*REQUIRED WORK*
Copy nothing before the line that contains "Task: Collapse the"; from there, transcribe each line exactly through the end of the material, omitting pictures.

*SUPPLIED MATERIAL*
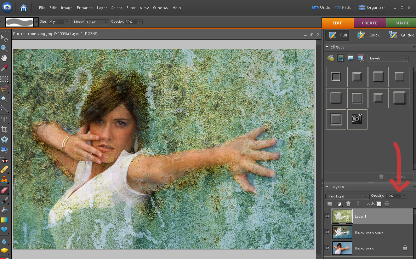The width and height of the screenshot is (416, 259).
Task: Choose the Red Eye Removal tool
Action: (x=4, y=160)
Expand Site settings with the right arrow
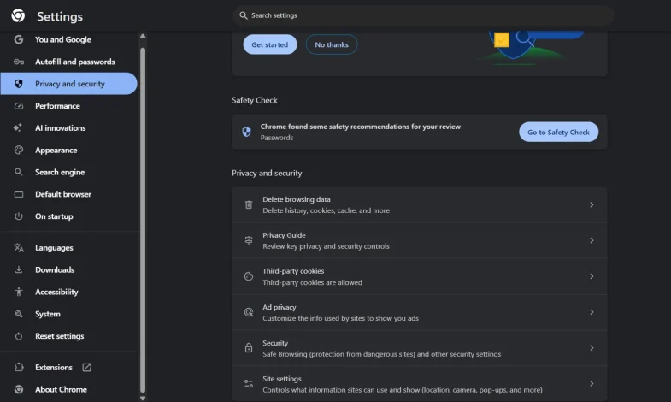 coord(592,384)
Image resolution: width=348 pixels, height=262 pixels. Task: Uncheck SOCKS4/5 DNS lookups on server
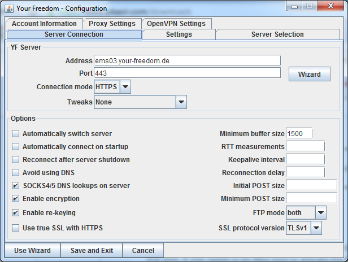15,186
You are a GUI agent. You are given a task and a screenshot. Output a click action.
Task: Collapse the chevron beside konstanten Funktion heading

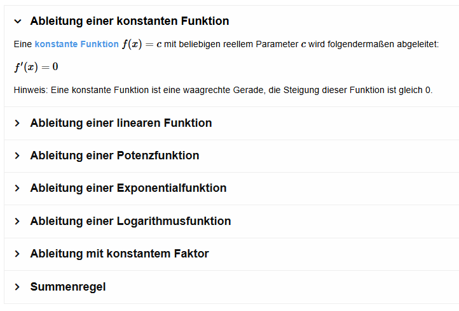(17, 21)
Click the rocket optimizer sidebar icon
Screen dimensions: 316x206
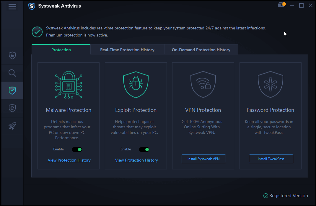[12, 126]
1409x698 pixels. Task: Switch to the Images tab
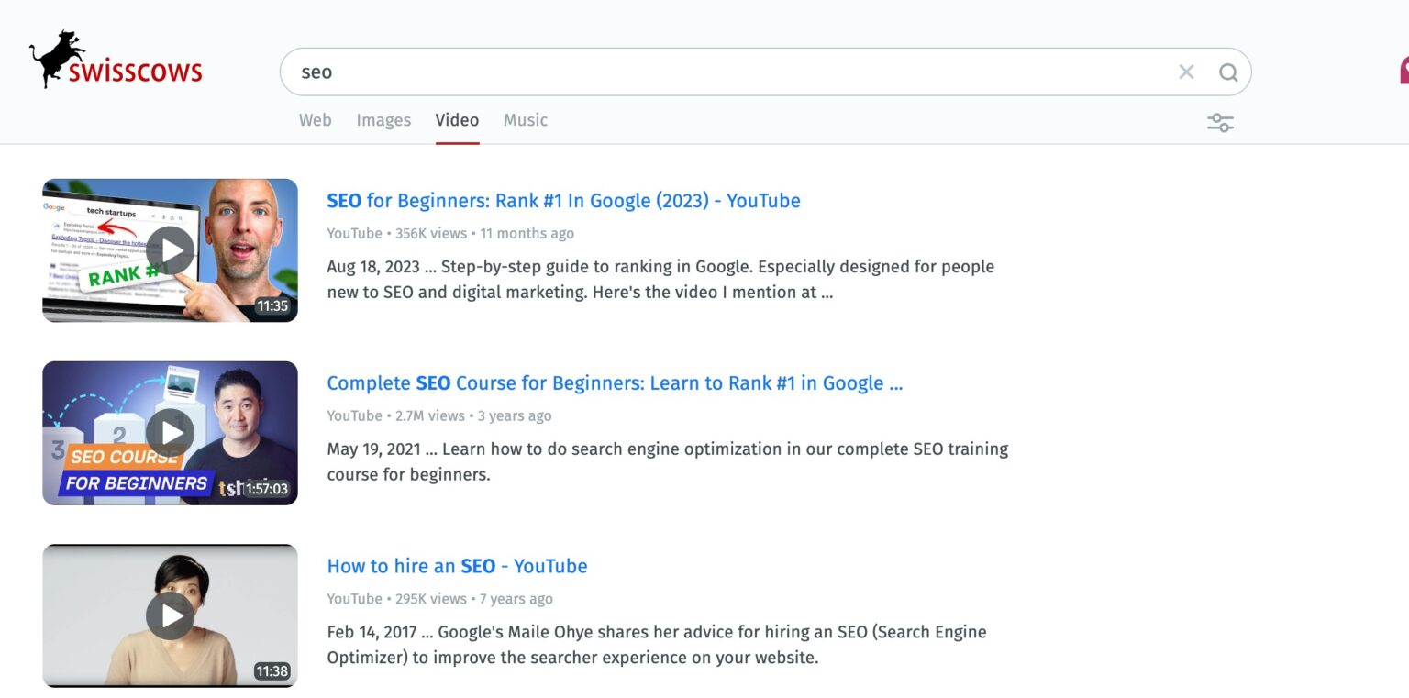[383, 120]
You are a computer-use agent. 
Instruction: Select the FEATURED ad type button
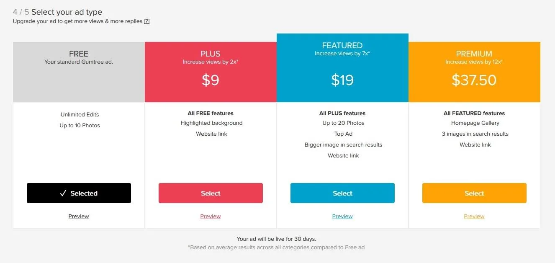pos(342,193)
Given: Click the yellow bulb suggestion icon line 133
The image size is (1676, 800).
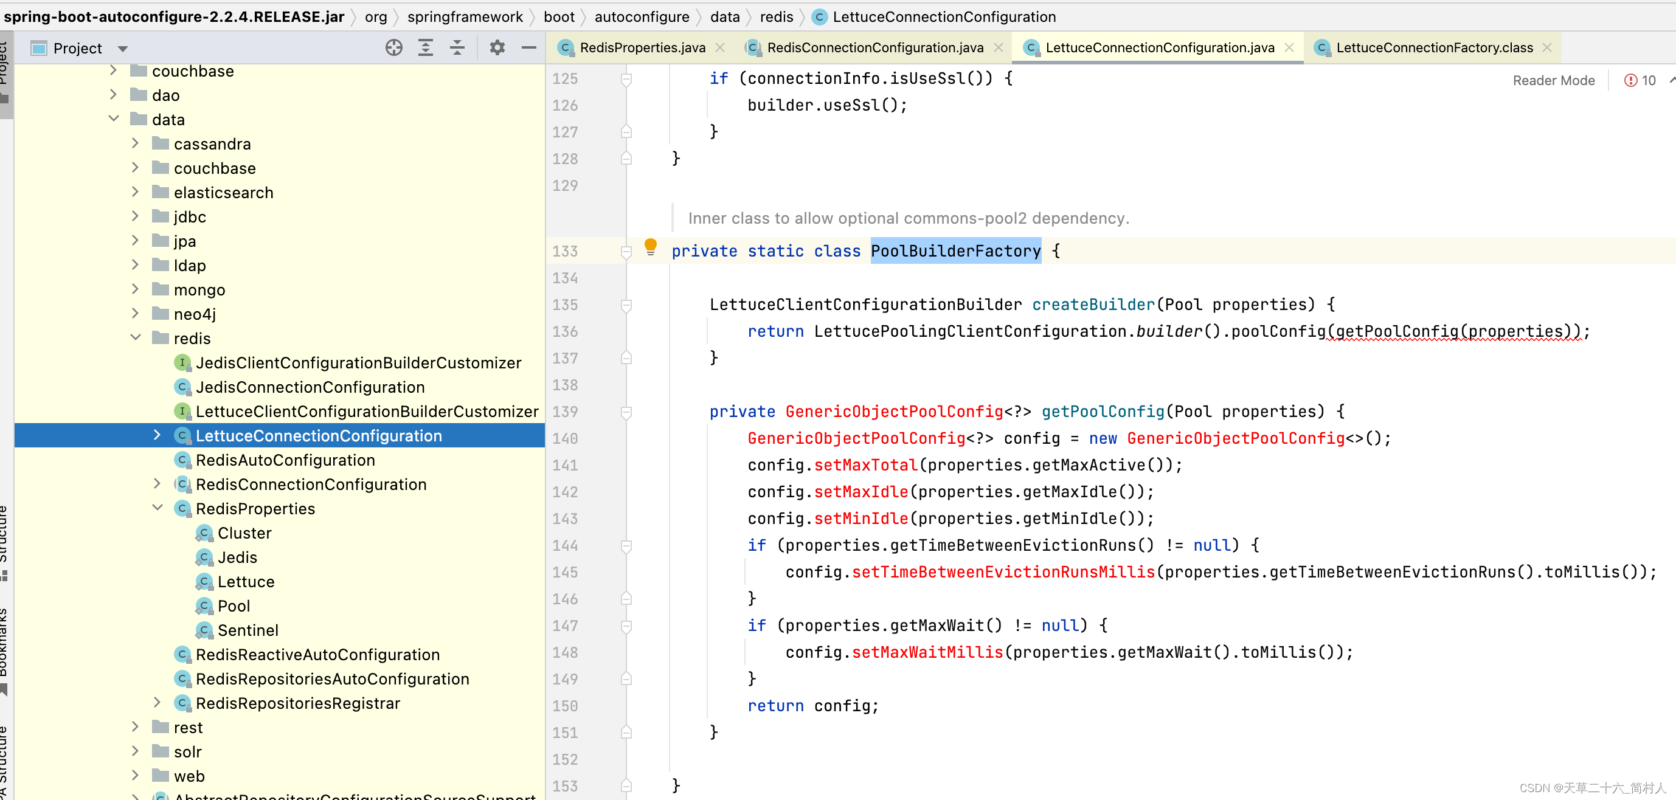Looking at the screenshot, I should pos(651,248).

*SOLUTION TO THIS TASK*
Task: Collapse the chevron beside konstanten Funktion heading

(17, 21)
Click the rocket optimizer sidebar icon
Screen dimensions: 316x206
[12, 126]
1409x698 pixels. Task: Switch to the Images tab
[383, 120]
You are a computer-use agent. 
Instruction: Select the FEATURED ad type button
pos(342,193)
Given: Click the yellow bulb suggestion icon line 133
The image size is (1676, 800).
Looking at the screenshot, I should pos(651,248).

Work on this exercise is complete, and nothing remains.